WHAT TO DO = Rewrite the rows running from the line containing "Task: Open the Facilities Filter funnel" down to the line containing "Action: click(x=237, y=123)", both included, keeping the requests, and add 76 to every coordinate in the answers.

Recorded data
## START
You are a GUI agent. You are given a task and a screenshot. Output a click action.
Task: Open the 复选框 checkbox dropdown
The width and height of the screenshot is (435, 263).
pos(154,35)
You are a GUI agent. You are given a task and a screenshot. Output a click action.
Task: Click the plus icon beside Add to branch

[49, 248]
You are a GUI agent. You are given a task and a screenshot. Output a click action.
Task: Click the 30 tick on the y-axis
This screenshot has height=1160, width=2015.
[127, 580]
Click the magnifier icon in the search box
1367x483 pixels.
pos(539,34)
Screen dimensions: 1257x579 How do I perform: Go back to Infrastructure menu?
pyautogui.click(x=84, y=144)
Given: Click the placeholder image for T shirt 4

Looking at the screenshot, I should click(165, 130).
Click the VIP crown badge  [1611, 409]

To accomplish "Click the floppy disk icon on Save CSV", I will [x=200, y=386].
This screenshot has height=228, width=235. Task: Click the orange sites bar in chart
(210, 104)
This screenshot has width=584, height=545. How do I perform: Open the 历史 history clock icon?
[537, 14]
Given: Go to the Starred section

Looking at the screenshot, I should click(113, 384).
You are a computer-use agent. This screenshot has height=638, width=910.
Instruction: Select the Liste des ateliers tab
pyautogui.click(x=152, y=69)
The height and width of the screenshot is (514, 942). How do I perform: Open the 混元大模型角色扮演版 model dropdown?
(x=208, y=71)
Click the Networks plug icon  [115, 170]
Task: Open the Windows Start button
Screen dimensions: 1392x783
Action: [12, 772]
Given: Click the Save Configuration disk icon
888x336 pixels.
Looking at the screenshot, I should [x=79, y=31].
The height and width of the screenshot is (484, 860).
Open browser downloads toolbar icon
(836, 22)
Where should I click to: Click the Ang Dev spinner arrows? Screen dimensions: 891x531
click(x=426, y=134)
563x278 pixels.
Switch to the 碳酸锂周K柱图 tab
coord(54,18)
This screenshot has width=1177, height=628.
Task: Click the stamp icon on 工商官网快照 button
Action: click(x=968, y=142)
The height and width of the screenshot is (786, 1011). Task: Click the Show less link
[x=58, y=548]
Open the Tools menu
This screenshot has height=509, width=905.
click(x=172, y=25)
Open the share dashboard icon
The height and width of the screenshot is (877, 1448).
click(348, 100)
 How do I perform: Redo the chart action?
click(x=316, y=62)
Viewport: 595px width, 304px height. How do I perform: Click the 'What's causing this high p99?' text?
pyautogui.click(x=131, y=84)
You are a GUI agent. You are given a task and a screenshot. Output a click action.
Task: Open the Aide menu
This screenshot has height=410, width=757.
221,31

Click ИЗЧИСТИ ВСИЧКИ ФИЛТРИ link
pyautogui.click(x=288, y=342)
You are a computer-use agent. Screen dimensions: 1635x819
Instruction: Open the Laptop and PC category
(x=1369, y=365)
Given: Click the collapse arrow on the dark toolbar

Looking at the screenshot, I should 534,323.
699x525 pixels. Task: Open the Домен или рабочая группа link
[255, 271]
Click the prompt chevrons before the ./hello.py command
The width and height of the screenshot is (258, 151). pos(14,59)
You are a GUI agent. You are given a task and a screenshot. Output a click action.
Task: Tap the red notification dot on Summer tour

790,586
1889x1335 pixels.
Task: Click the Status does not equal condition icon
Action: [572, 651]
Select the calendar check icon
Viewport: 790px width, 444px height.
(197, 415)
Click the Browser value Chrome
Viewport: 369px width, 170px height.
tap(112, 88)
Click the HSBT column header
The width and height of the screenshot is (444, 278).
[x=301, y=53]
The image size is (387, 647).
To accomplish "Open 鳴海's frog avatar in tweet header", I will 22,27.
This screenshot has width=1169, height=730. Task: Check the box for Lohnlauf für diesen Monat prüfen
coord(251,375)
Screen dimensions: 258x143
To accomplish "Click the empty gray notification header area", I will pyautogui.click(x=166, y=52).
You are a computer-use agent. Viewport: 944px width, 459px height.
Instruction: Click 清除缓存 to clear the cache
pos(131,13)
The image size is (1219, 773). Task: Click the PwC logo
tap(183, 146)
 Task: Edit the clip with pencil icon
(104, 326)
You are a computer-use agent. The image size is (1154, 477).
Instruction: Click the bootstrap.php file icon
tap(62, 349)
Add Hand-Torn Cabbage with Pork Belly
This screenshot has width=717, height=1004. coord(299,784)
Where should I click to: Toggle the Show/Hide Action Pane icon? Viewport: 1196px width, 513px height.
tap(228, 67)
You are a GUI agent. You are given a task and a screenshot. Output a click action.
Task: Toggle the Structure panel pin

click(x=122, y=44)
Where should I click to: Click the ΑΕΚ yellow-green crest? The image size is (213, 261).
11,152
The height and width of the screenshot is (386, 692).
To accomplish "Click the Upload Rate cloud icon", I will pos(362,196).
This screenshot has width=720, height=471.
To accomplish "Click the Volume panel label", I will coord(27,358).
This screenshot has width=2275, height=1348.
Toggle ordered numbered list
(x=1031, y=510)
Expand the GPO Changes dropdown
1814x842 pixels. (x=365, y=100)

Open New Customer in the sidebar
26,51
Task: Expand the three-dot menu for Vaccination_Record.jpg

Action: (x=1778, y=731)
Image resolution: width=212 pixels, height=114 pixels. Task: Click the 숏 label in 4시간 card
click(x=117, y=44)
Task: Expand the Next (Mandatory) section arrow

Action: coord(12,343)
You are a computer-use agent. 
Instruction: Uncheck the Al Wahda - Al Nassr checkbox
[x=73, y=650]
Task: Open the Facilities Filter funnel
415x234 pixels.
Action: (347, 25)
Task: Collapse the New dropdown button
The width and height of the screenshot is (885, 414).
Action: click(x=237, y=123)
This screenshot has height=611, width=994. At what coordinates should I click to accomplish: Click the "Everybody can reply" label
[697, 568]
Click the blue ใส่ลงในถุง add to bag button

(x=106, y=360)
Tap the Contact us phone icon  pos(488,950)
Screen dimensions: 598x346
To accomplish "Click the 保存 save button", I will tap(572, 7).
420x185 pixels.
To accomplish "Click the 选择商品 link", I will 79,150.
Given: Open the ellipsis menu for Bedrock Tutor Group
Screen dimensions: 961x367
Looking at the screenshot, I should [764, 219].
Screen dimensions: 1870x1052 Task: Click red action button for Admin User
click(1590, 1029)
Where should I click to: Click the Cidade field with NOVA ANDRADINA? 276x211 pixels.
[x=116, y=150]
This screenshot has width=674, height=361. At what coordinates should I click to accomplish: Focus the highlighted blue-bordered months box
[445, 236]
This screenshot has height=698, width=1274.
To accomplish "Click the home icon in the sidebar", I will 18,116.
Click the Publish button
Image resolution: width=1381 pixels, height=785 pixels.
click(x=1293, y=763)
## END
EXPECTED ANSWER =
Task: Open the Facilities Filter funnel
415x234 pixels.
Action: (423, 101)
Task: Collapse the New dropdown button
The width and height of the screenshot is (885, 414).
Action: click(x=313, y=199)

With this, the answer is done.